Les équipes ont également pris en charge des infections respiratoires, des cas de paludisme et de maladies chroniques. « Sur 19 personnes testées, onze sont positives au paludisme et il s’agit seulement de celles présentant des symptômes, explique le Dr Johnson Heritiana. C’est la saison habituelle du pic de paludisme, mais les eaux stagnantes consécutives aux cyclones ont aggravé la situation ».

Une situation déjà précaire

Dans le district de Mananjary, l’accès à l’eau, à la nourriture et aux services de base était déjà précaire bien avant ces deux catastrophes. « Nous avons identifié environ 20 enfants malnutris dans la commune, explique la sage-femme. Faute de traitement disponible, nous les avons transférés à Mananjary. Ils doivent marcher plus de trois heures pour atteindre la ville. Nombreux sont ceux qui n’y vont pas car ils pensent que le traitement sera payant ». 
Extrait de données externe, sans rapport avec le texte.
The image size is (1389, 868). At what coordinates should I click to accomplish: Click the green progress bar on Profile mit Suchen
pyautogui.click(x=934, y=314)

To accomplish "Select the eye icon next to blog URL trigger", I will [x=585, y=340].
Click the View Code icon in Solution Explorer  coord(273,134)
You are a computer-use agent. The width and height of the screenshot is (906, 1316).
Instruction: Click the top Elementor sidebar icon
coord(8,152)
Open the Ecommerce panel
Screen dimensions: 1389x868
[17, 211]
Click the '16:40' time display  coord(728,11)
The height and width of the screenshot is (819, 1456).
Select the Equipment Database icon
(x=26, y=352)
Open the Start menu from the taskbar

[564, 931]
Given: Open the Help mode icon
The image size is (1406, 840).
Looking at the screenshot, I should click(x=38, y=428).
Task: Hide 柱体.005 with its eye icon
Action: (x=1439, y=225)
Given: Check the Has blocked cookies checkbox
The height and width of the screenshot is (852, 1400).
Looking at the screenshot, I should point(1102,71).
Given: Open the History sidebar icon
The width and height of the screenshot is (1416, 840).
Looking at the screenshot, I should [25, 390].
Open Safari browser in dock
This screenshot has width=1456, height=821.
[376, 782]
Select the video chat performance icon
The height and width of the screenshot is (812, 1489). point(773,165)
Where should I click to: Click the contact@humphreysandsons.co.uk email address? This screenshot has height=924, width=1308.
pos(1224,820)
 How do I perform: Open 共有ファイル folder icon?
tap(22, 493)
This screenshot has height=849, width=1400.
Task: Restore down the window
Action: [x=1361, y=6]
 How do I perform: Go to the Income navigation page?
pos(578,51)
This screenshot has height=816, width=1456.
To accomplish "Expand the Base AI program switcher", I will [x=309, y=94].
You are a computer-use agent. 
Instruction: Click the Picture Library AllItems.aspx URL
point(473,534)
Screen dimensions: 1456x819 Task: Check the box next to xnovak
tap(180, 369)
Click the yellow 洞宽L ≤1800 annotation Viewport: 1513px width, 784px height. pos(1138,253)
Les difficultés d’accès aux soins ne sont pas récentes dans la région, mais la destruction du centre de santé et la détérioration de la route principale ne font qu’isoler davantage Mahatsara Iefaka. Logistiquement, les ONG peinent à s’y déployer et doivent utiliser tous les moyens de transport disponibles, de la pirogue à la marche à pied, pour s’y rendre et évaluer les besoins. 

D’autres zones plus reculées sont encore privées de toute assistance humanitaire et les télécommunications sont toujours défaillantes dans de nombreux endroits. Les équipes ont réalisé plus de 250 consultations dans les zones rurales du district de Mananjary depuis le début de leur intervention, auxquelles s’ajoutent plus de cent consultations quotidiennes dans les tentes montées par MSF à l’hôpital public de Mananjary, détruit par le cyclone Batsirai.